We have presented a methodology for designing components so that they can be composed in a pairwise manner, and their temporal behavior properties verified without state-explosion. Our method specifies the externally visible behavior of each component as several behavioral interface automaton, one for each of the other components which interacts directly with. Finite-state automata are widely used as a specification formalism, and so our work in compatible with the mainstream of component-based software engineering.

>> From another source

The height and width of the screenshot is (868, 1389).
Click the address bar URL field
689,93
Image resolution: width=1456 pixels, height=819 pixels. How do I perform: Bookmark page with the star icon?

Ensuring the correct behavior of large complex systems is the key challenge of software engineering. Due to the ineffectiveness of testing, formal verification has been regarded as a possible approach, but has been problematic due to the expense of carrying out large proofs by hand, or with the aid of theorem provers. One proposed approach to making formal methods economical is that of automatic model checking [6]: the state space of the system is mechanically generated and then exhaustively explored to verify the desired behavioral properties. Unfortunately, the number of global states is exponential in the number of components. This state-explosion problem is the main impediment to the successful application of automatic methods such as model-checking and reachability analysis. Our approach is a promising direction in overcoming state-explosion. In addition to the elevator problem, the pairwise approach has been applied successfully to the two-phase commit problem [1] and the dining and drinking philosophers problems [2].
Large scale component-based systems are widely acknowledged as a promising approach to constructing large-scale complex software systems. A key requirement of an successful methodology for assembling such systems is to ensure the behavioral compatibility of the components with each other. This paper presents a first step towards a practical method for achieving this.